Diego · Answer 1 · Mon Jul 15 2024 18:22:17 GMT+0800 (China Standard Time)

No idea what is going on but maybe try compiling without CuDNN make train_gpt2cu USE_CUDNN=0. Probably not the cause, but just to check. Also run the tests see if they pass

# fp32 test (cudnn not supported)
make test_gpt2cu PRECISION=FP32 && ./test_gpt2cu
# mixed precision cudnn test
make test_gpt2cu USE_CUDNN=1 && ./test_gpt2cu

alvins82 · Answer 2 · Mon Jul 15 2024 18:28:01 GMT+0800 (China Standard Time)

No idea what is going on but maybe try compiling without CuDNN make train_gpt2cu USE_CUDNN=0. Probably not the cause, but just to check. Also run the tests see if they pass
# fp32 test (cudnn not supported)
make test_gpt2cu PRECISION=FP32 && ./test_gpt2cu
# mixed precision cudnn test
make test_gpt2cu USE_CUDNN=1 && ./test_gpt2cu

Both of the tests pass. Also put a screenshot of my torch versions above.

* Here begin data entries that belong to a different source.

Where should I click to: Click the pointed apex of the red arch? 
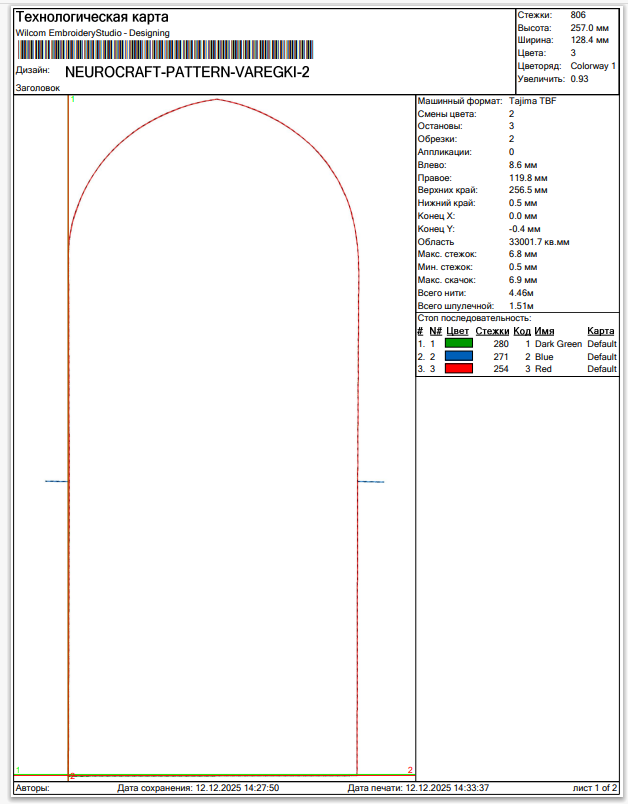[x=217, y=99]
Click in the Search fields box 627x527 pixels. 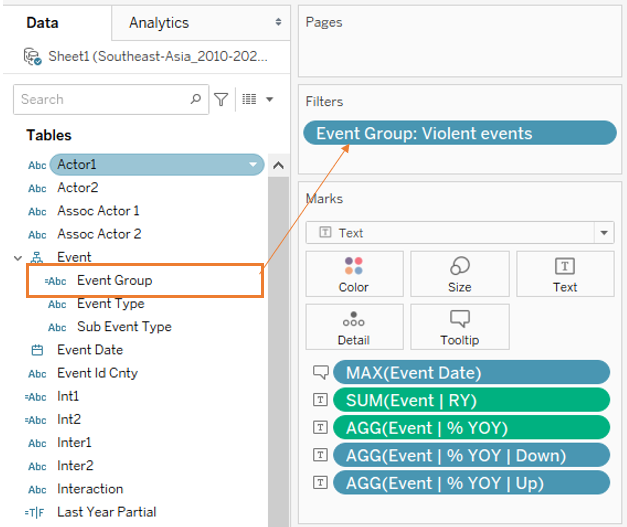100,100
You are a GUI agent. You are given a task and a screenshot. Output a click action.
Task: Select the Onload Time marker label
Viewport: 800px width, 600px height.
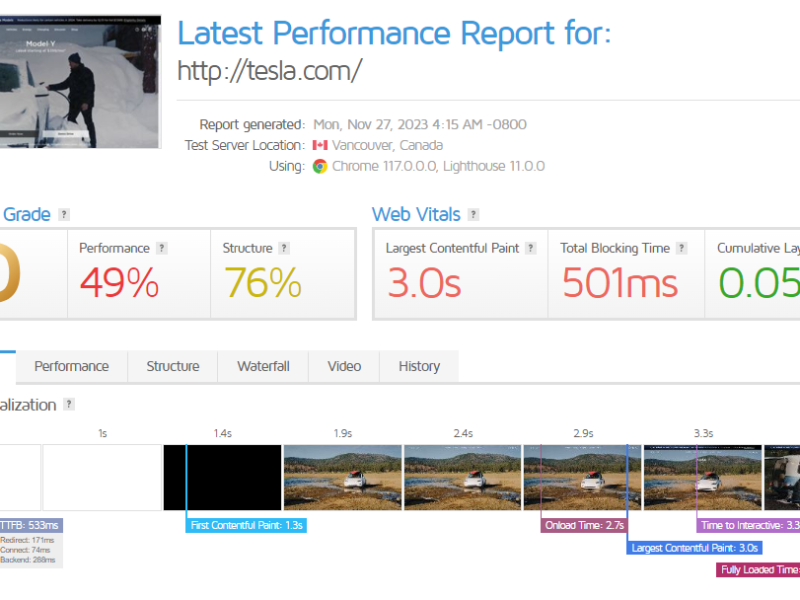(x=585, y=525)
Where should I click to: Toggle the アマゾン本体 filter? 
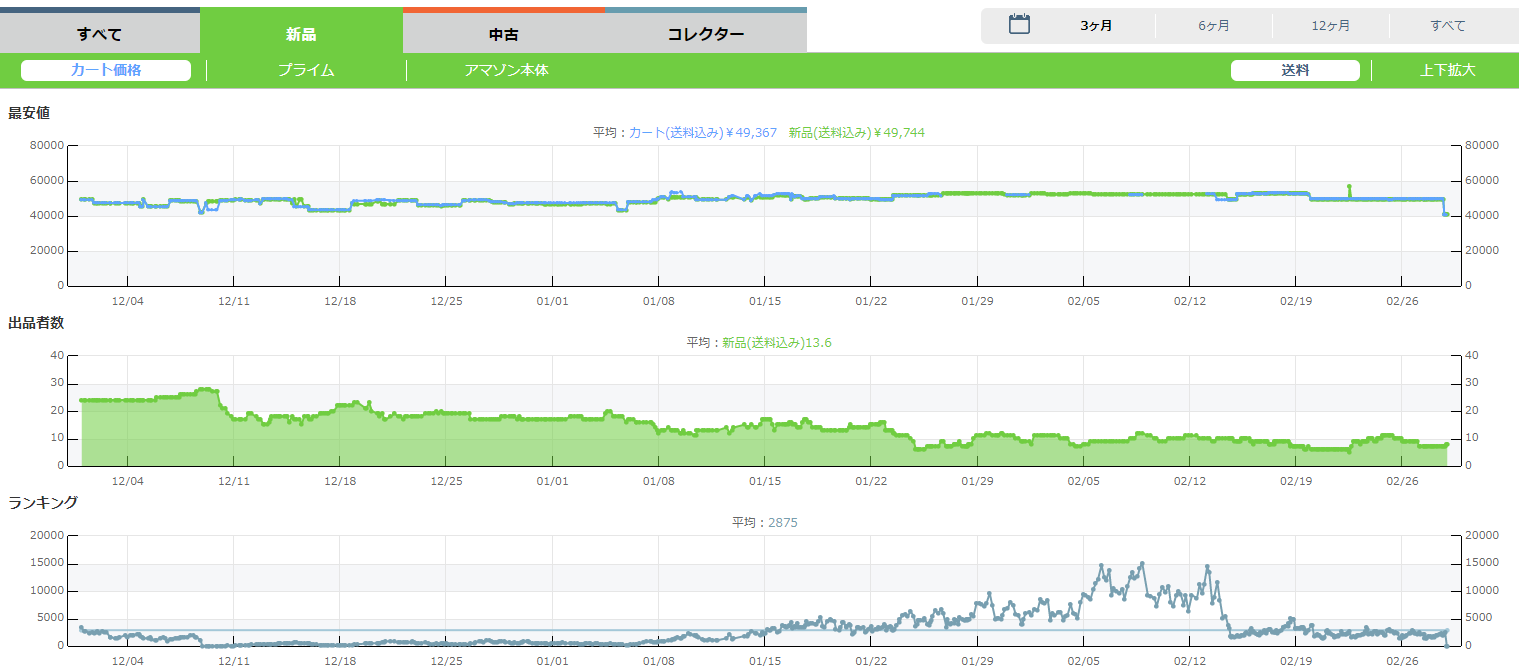coord(506,70)
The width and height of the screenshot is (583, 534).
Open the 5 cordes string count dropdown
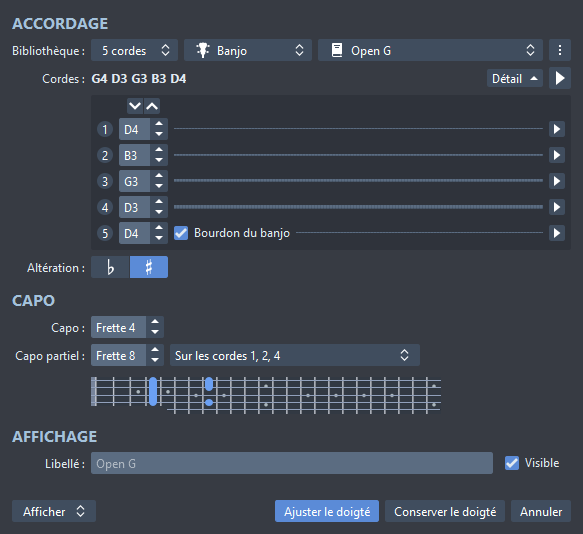coord(134,50)
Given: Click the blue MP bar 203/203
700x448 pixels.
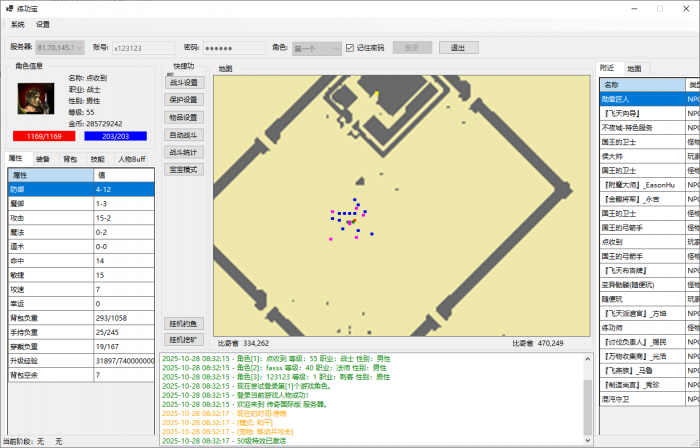Looking at the screenshot, I should point(116,136).
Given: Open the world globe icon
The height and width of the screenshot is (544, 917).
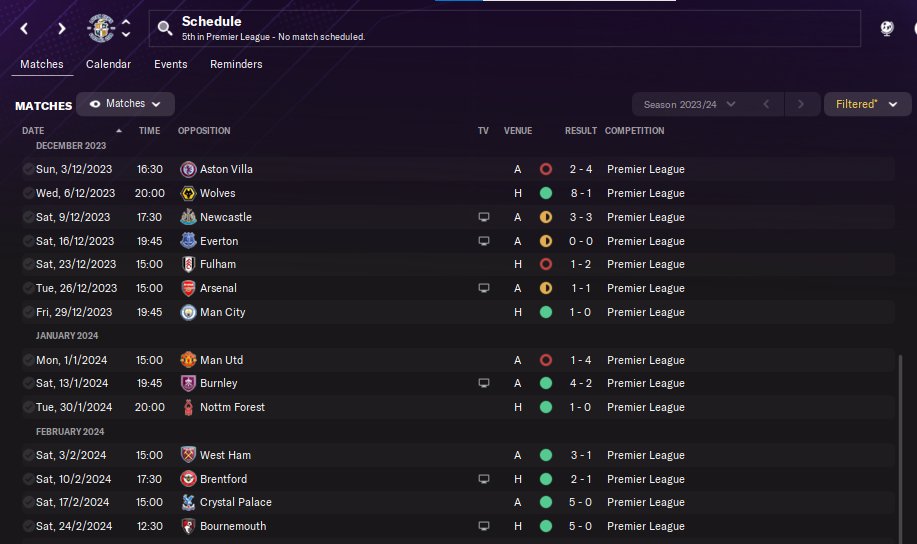Looking at the screenshot, I should (887, 28).
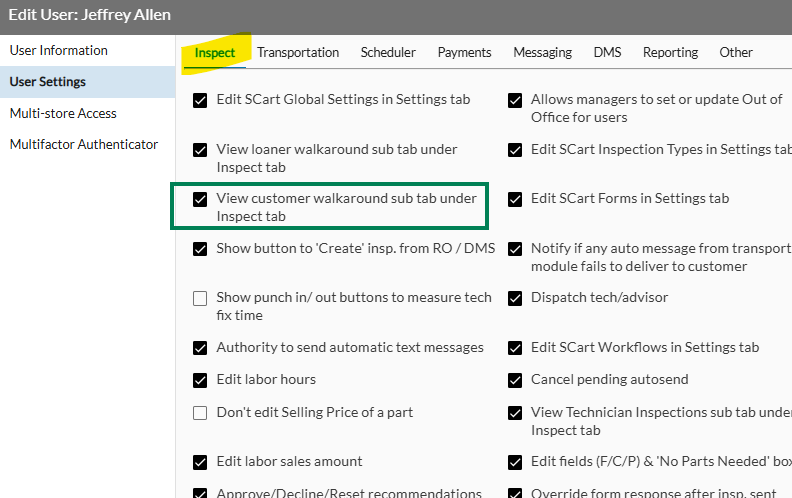This screenshot has height=498, width=792.
Task: Select the Other settings tab
Action: [736, 53]
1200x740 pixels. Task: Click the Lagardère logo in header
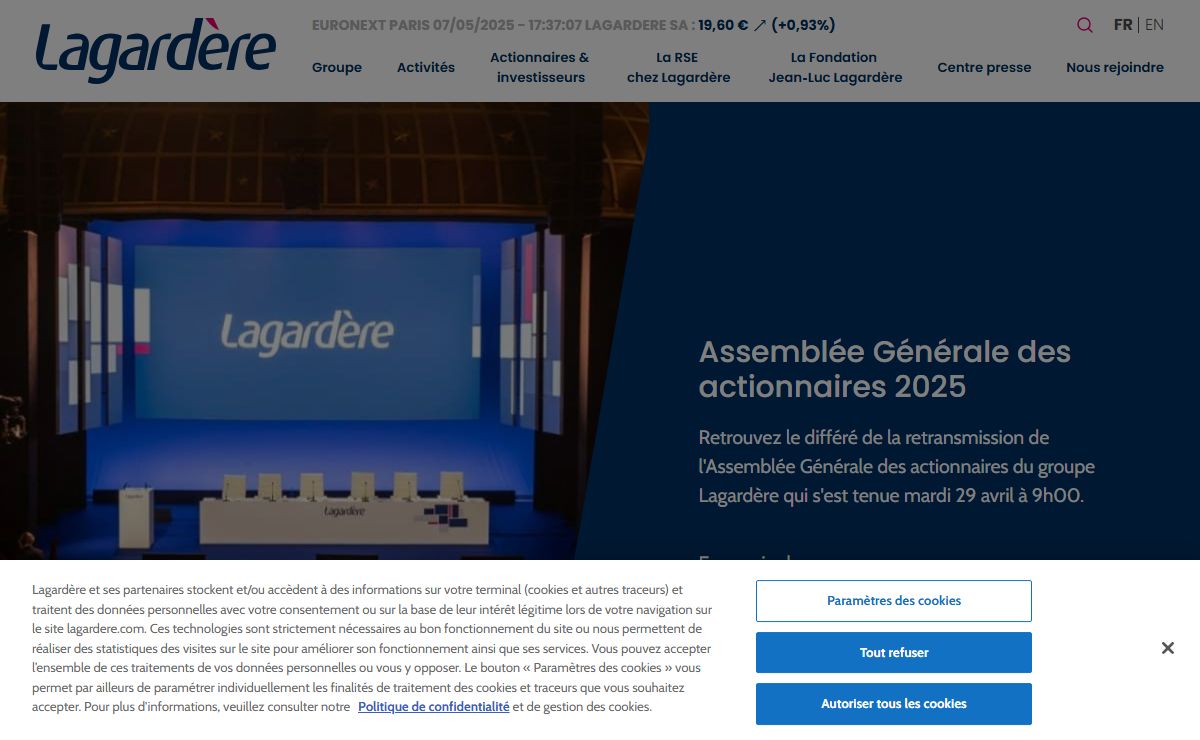pos(155,50)
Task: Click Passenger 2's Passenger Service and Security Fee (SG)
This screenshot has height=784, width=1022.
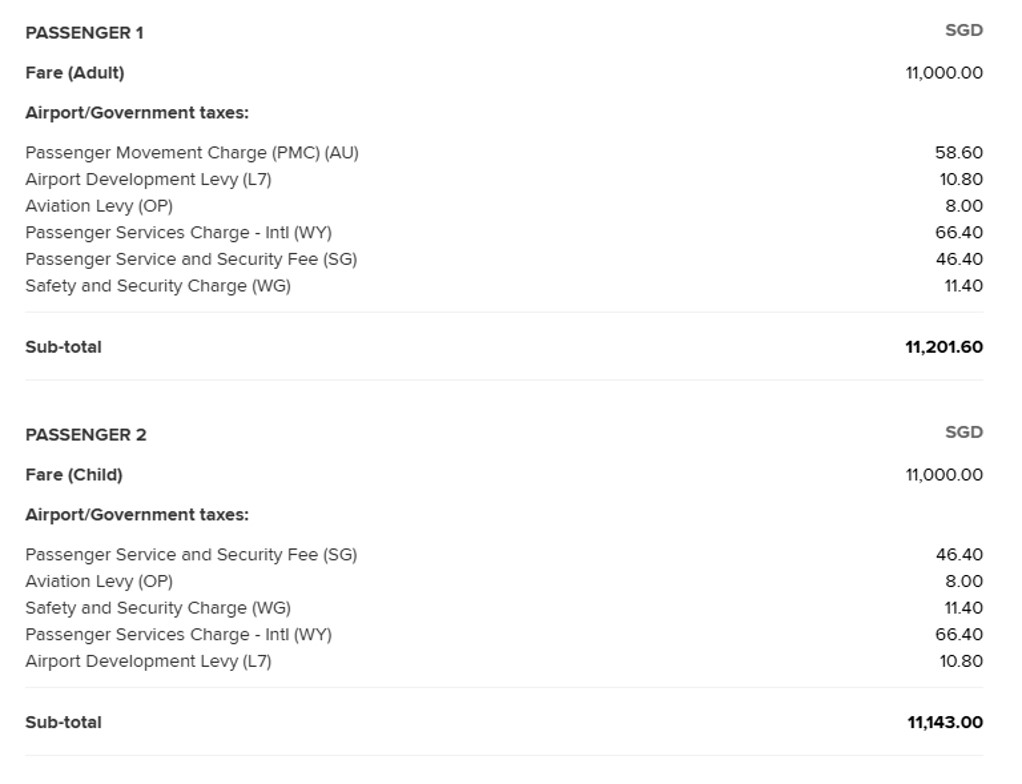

alvins82 · Answer 3 · Mon Jul 15 2024 18:29:31 GMT+0800 (China Standard Time)

No idea what is going on but maybe try compiling without CuDNN make train_gpt2cu USE_CUDNN=0. Probably not the cause, but just to check. Also run the tests see if they pass
# fp32 test (cudnn not supported)
make test_gpt2cu PRECISION=FP32 && ./test_gpt2cu
# mixed precision cudnn test
make test_gpt2cu USE_CUDNN=1 && ./test_gpt2cu

Aleksa Gordić · Answer 4 · Fri Jul 19 2024 23:03:07 GMT+0800 (China Standard Time)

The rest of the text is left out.